I could do with an ELI5 (Explain it Like I’m 5 years old) explanation on upgrading a globally distributed FDB cluster,
not a large one, but a redundant one, encompassing both server side, and client side.
The specfic situation is from 7.1.29 to 7.3.33, but the general process is what interests me. I’ve read all the forum posts, docs, notes, gists, and it’s not clear to me yet.
There is a lot of discussion around server-side upgrades, which I can summarise as:
- do lots of prior testing
- deploy the new binaries everywhere all at once
- bounce all the servers very quickly, especially across multiple regions
- update your backups ASAP too
- hope that this works just fine and there is no fallout
What am I supposed to do about clients? My understanding is that there are two “protocols” in play:
- the
API
version, such that a client can request earlier version compatibility - the
fdbcli
version, the network protocol, which must always match precisely to the servers - the C client is apparently capable of choosing the .so dynamically to match the server, if multiple versions are installed
After reading all this I do not understand how I should approach upgrading
the overall infrastructure - servers & clients.
It seems I should:
- have packages for both old & new FDB versions for client & server available
- on all clients, deploy the new
libfdb_c.so.7.3.33
alongside existinglibfdb_c.so.7.1.0
so that it can use the appropriate connections as needed, and let them restart, they will continue using the older versions initially - on all servers, deploy the new binaries, bounce all servers as fast as practical
- over time, upgrade clients to the new API version, to match the server version
Have I got this right?
Are there any tricks to simplifying this, or reducing the risk, or allowing more time during the upgrade?

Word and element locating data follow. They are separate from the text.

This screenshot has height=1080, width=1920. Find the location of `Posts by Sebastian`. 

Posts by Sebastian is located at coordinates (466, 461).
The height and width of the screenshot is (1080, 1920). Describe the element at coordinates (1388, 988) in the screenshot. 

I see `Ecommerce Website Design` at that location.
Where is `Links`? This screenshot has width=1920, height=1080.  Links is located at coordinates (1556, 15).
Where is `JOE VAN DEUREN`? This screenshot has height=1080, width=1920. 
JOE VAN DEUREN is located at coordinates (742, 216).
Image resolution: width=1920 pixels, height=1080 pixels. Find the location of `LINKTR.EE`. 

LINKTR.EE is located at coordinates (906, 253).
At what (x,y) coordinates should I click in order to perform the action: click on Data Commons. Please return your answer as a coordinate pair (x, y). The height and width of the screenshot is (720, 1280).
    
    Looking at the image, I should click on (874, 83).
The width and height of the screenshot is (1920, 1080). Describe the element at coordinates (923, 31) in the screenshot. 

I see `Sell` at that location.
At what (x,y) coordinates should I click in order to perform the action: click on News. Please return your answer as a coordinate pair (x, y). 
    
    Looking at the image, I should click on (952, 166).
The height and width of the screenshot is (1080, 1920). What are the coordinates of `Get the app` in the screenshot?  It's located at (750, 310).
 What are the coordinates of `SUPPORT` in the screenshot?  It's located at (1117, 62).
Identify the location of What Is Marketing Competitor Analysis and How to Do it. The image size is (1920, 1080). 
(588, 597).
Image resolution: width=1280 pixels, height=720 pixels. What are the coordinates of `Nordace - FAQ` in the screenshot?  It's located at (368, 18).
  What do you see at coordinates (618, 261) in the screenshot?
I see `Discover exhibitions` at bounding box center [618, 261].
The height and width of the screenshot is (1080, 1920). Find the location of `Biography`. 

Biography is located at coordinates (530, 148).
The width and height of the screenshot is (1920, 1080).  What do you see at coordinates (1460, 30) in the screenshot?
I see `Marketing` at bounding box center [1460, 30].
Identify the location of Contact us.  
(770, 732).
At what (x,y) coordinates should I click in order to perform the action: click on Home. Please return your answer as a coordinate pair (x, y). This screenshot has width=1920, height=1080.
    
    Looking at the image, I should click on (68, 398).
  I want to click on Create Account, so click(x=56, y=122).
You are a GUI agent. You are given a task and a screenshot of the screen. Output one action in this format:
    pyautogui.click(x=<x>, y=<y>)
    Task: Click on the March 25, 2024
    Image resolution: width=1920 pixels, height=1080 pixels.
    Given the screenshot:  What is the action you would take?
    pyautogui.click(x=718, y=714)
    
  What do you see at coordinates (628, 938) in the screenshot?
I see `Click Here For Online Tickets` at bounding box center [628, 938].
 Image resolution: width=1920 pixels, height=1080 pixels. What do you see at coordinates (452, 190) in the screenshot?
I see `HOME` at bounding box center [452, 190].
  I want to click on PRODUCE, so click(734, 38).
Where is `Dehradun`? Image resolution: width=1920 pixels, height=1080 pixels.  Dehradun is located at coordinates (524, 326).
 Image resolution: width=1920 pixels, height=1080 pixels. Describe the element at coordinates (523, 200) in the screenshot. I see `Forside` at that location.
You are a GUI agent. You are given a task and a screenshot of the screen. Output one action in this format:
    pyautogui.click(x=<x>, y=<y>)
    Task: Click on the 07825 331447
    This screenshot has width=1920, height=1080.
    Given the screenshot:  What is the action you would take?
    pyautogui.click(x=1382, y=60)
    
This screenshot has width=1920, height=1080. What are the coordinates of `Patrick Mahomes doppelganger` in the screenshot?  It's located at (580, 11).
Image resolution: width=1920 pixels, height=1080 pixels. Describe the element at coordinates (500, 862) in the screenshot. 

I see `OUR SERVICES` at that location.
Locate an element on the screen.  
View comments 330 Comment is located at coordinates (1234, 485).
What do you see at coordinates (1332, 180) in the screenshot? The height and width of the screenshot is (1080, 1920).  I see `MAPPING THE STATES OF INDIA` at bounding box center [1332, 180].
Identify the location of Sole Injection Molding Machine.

Overall, this process feels very fragile, with many points where a large server and client fleet must be upgraded in step, restarting basically everything in the process, and in very short duration.
I am not sure that, operationally, I could deploy such an infrastructure, that could be rolled back if required, without significant downtime.
What I would prefer:
- older clients (6.x and 7.x) can seamlessly connect to a newer server
- cluster upgrades should be incrementally possible
Is that possible, somehow? Does that change for a multi-region setup?
[edited]